Malattia asintomatica e colpa del medico

Vi racconto la storia giudiziaria di due genitori che davanti al Tribunale di Milano chiedevano la condanna ed il risarcimento dei danni, del loro medico di famiglia, in quanto lo stesso avrebbe contribuito a cagionare la morte del loro figlio colpito da broncopolmonite asintomatica.
I genitori ritenevano che il medico, visitato un bimbo che manifestava tendenza occasionale al vomito, avesse commesso un errore diagnostico e terapeutico, prescrivendo al piccolo solo dei farmaci contro il vomito, senza prescrivere esami più specifici, come una rx del torace ma il bambino che aveva una carenza immunitaria anticorpale, aveva accusato dapprima astenia e cefalea, febbricola, poi alcuni episodi di vomito.
Dopo questi episodi il piccolo moriva a causa delle complicanze di una polmonite franca lobare, cioè il processo infiammatorio dal lobo invadeva un intero lobo polmonare.
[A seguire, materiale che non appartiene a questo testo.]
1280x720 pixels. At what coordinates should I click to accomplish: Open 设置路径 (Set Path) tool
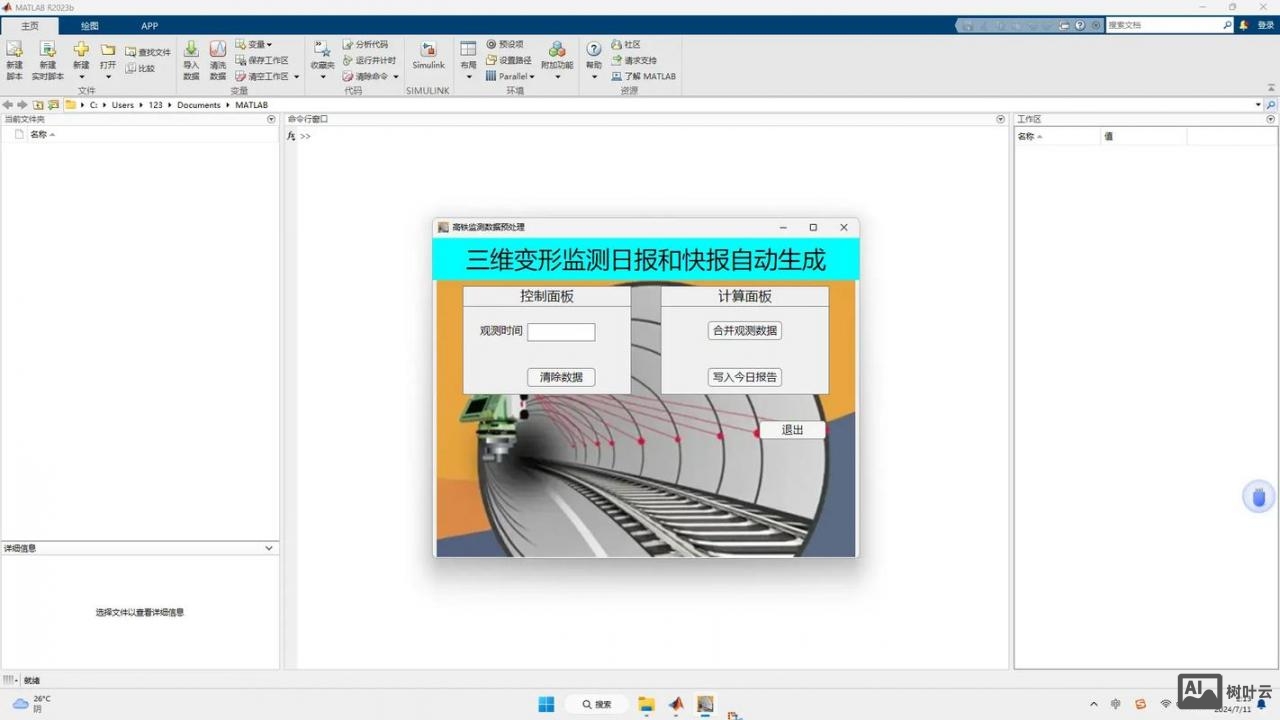coord(492,60)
Il giudice di primo grado, nonostante avesse preso visione del decreto di archiviazione emesso dal GIP nei confronti del medico, il cui operato era stato giudicato incensurabile, aveva comunque disposto una CTU.
Il consulente d’ufficio, nella propria relazione, confermava l’assenza di qualsiasi responsabilità professionale del sanitario anche perché non vi era alcun nesso causale tra la condotta del sanitario e l’evento morte.
Anche in sede di appello la domanda risarcitoria non trovava accoglimento e la Suprema Corte, chiamata ad esprimersi sulla questione, riteneva di non poter accogliere il ricorso dei genitori che pur denunciando, formalmente, un difetto di motivazione della sentenza di secondo grado, in qualche modo chiedevano agli Ermellini di rivalutare le risultanze di fatto che si erano ormai cristallizzate nei precedenti gradi del procedimento.
Nelle richieste presenti nel ricorso i genitori avevano cercato di trasformare il giudizio di legittimità (Cassazione) in un una specie di terzo grado di merito in cui ridiscutere i fatti storici e le vicende processuali.
Per questa ragione la Corte rigettava il ricorso sostenendo che la conclusione a cui era giunta la Corte d’Appello era esatta e cioè che non vi era alcun nesso causale tra la condotta del medico e l’evento morte.